### Problem to solve
Word for word, reproduce every line of the data.

*** Records for this exercise ***

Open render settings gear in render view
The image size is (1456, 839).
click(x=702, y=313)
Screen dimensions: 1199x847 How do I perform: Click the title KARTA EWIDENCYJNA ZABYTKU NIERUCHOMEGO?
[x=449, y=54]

***

### Answer box
Open render settings gear in render view
The image size is (1456, 839).
click(x=702, y=313)
Screen dimensions: 1199x847 How do I perform: Click the title KARTA EWIDENCYJNA ZABYTKU NIERUCHOMEGO?
[x=449, y=54]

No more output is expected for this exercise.